Orden y almacenaje
Un hogar ordenado también puede sentirse cálido
No se trata de guardar más, sino de dar a cada objeto un lugar lógico y fácil de mantener. Empieza por una zona pequeña, decide qué utilizas y elige soluciones adaptadas a tu rutina.
Empieza con un criterio sencillo
Agrupa los objetos por uso, frecuencia o estancia. Mantén a mano lo cotidiano y reserva las zonas altas o profundas para lo ocasional.
Antes de comprar cajas o muebles, mide el espacio y revisa qué necesitas guardar realmente.
Aprovecha la altura
Estanterías, armarios altos y módulos verticales liberan superficie útil, especialmente en viviendas pequeñas.
Coloca lo pesado en niveles bajos y fija a la pared los muebles que lo requieran.
Salón
Combina almacenaje cerrado para cables, mandos y objetos de uso diario con baldas abiertas para libros o piezas decorativas. Mantén despejada la mesa de comedor y utiliza mesas auxiliares solo cuando aporten una función clara.
Dormitorio
Ordena el armario por categorías, usa separadores en cajones y aprovecha la zona bajo la cama si necesitas capacidad adicional. Deja visibles pocas piezas para mantener una sensación serena.
Oficina
Reserva una bandeja o cajón para documentos activos, agrupa cables y utiliza estantes o cajoneras para liberar el escritorio. Al terminar, dedica unos minutos a devolver cada objeto a su lugar.
Entrada y pasillos
Un banco con almacenaje, un zapatero estrecho o ganchos bien situados ayudan a controlar lo que entra en casa. Mantén libre la zona de paso y evita muebles demasiado profundos.
Baño y textiles
Separa las toallas, productos de higiene y recambios. Utiliza cestas resistentes a la humedad y evita saturar las superficies próximas al agua.
Cocina y comedor auxiliar
Sitúa utensilios y alimentos según su frecuencia de uso.

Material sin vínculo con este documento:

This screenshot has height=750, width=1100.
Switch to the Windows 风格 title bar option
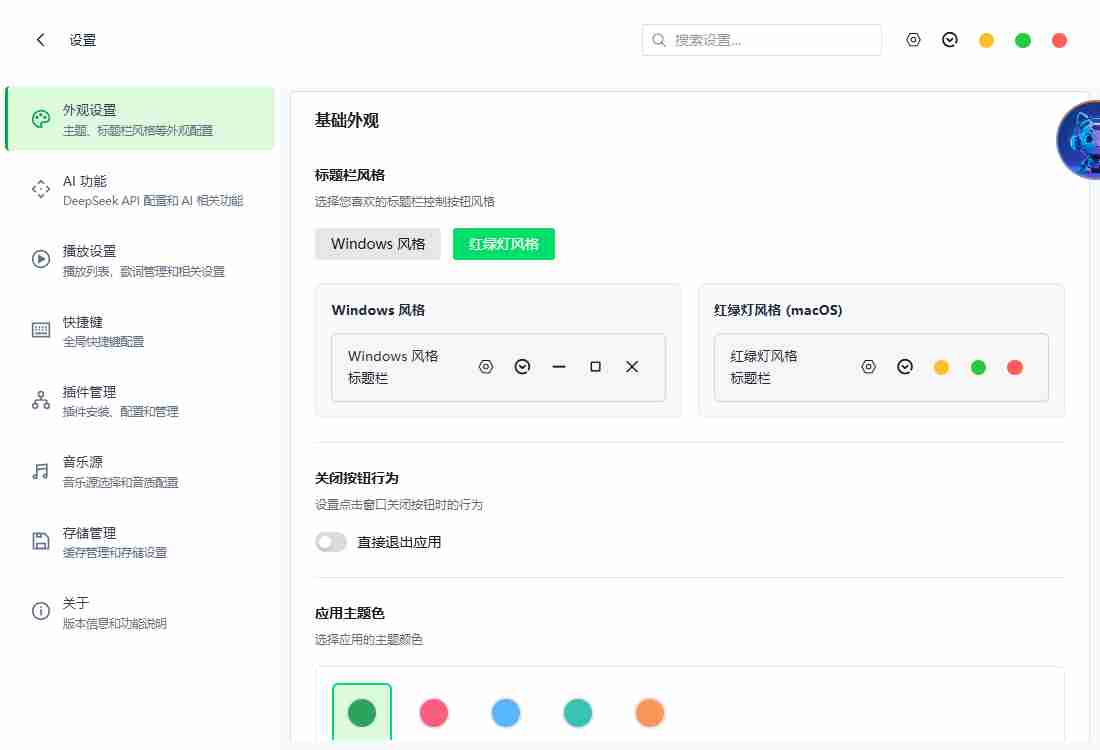click(x=378, y=243)
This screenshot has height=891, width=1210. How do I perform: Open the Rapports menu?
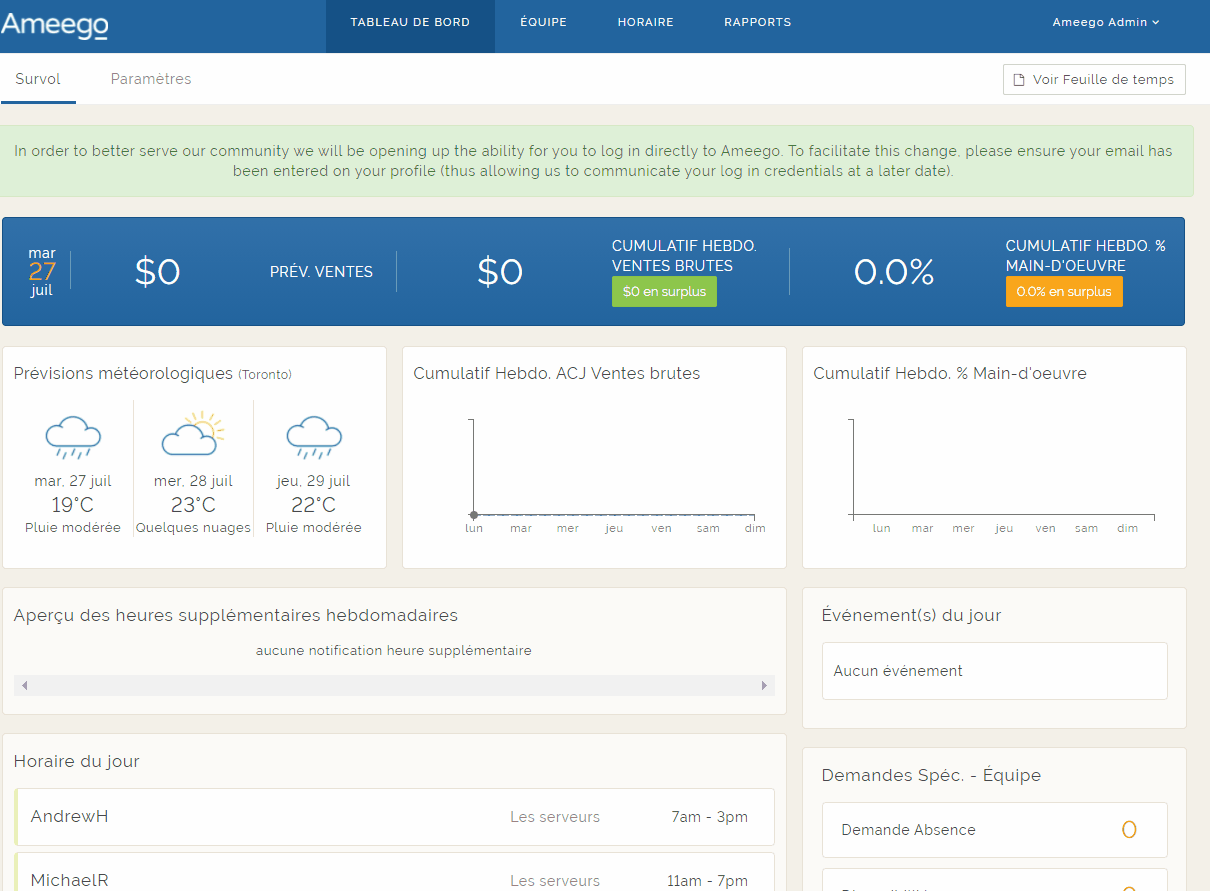[757, 23]
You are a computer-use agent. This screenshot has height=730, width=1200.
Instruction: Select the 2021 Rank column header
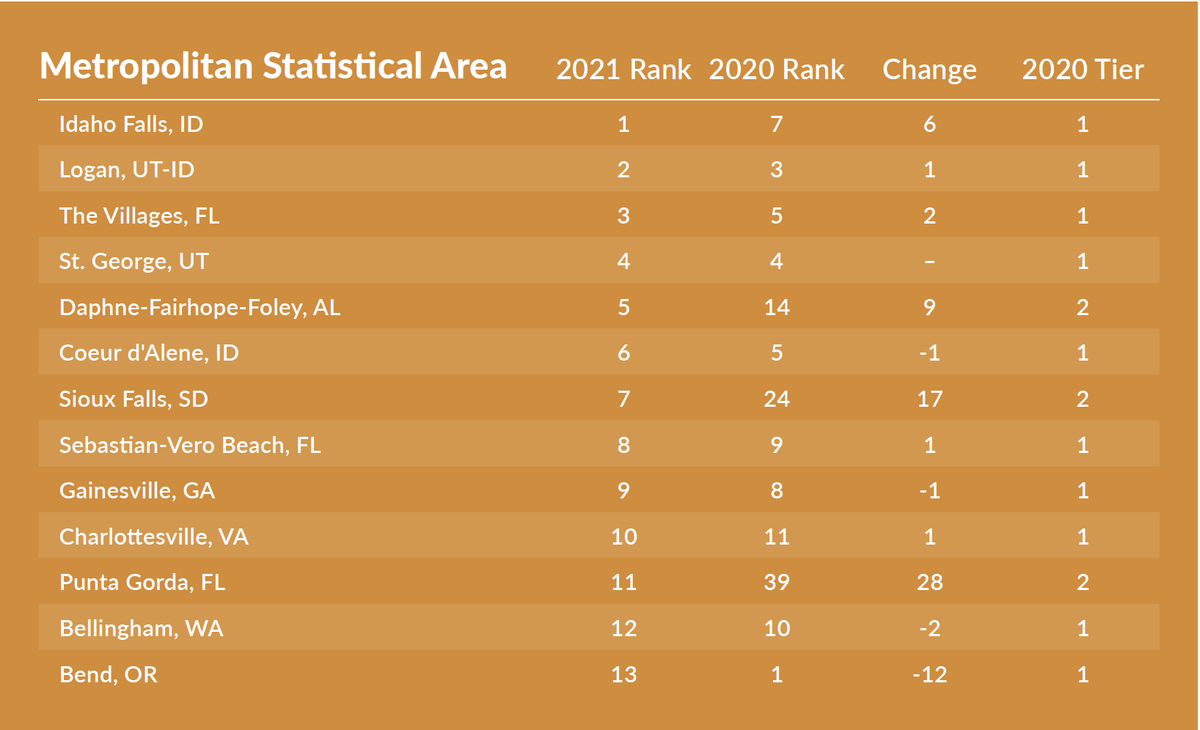(x=623, y=70)
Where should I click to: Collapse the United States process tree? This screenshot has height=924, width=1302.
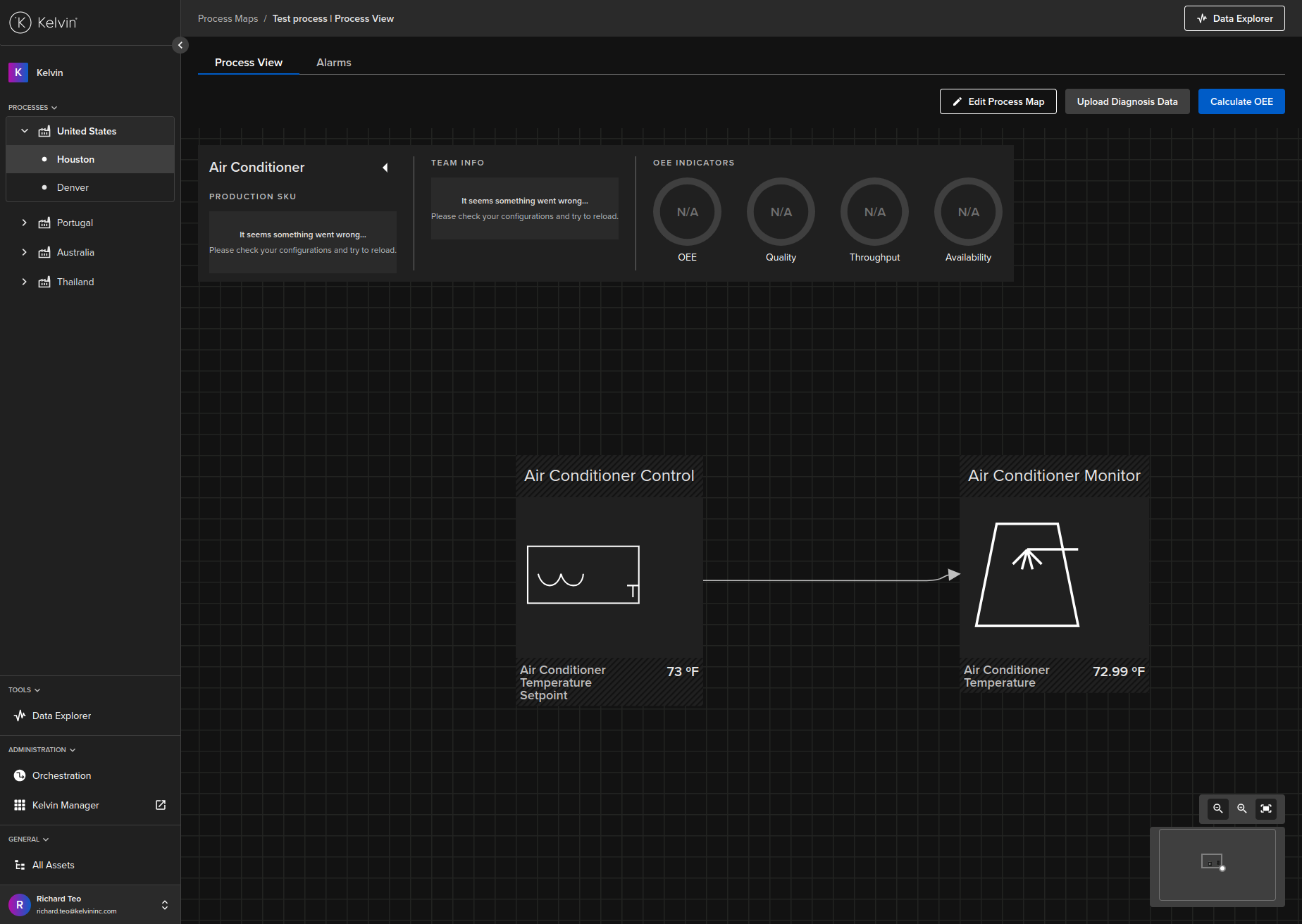[25, 131]
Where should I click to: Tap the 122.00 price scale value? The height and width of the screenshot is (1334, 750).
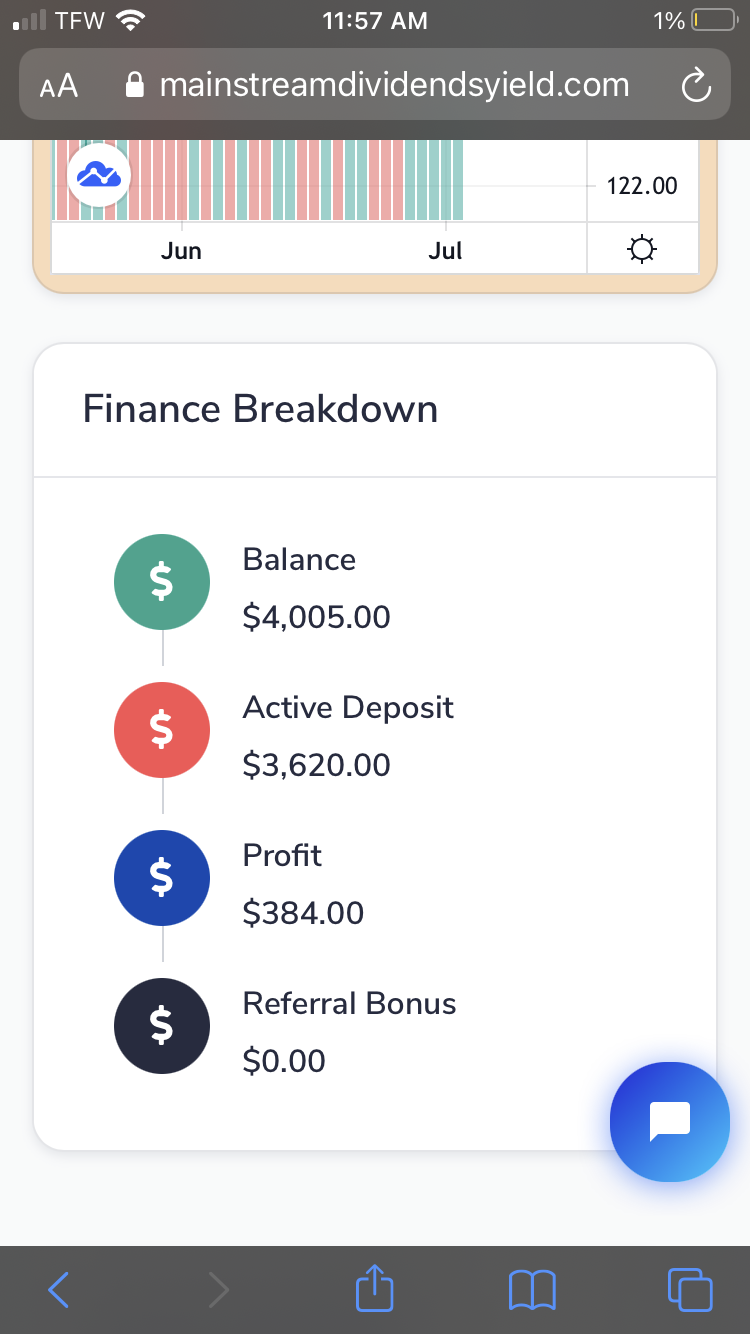[642, 186]
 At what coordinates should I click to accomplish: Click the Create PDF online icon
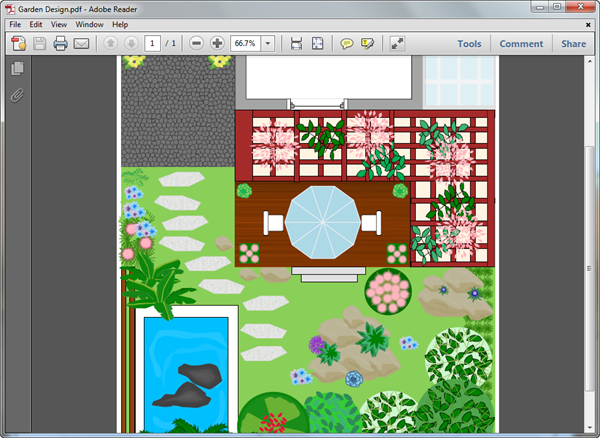coord(17,44)
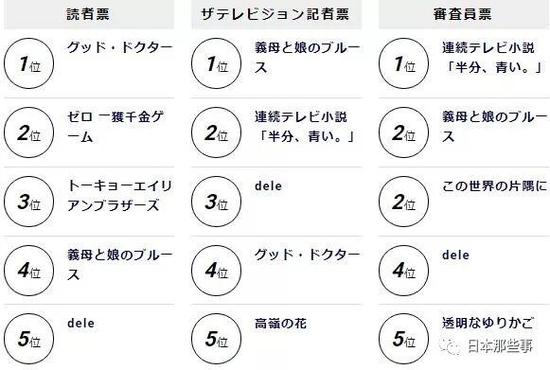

Aparadores y muebles auxiliares pueden ampliar la capacidad sin ocupar la zona principal de preparación.
Cajas, cestas y organizadores
- Elige tamaños que aprovechen el interior del mueble sin dificultar el acceso.
- Etiqueta el contenido cuando no sea visible.
- Usa materiales y colores coherentes para conservar una imagen tranquila.
- No llenes cada hueco: dejar algo de espacio facilita mantener el orden y adaptar el almacenaje.
Para espacios pequeños
Prioriza muebles multifunción, módulos verticales, fondos reducidos y zonas de paso despejadas. Comprueba siempre las medidas de puertas, cajones y superficies abiertas.
Una rutina sostenible
Cinco minutos al final del día suelen ser más eficaces que una reorganización ocasional. Revisa cada cierto tiempo lo que ya no utilizas y ajusta el sistema cuando cambien tus necesidades.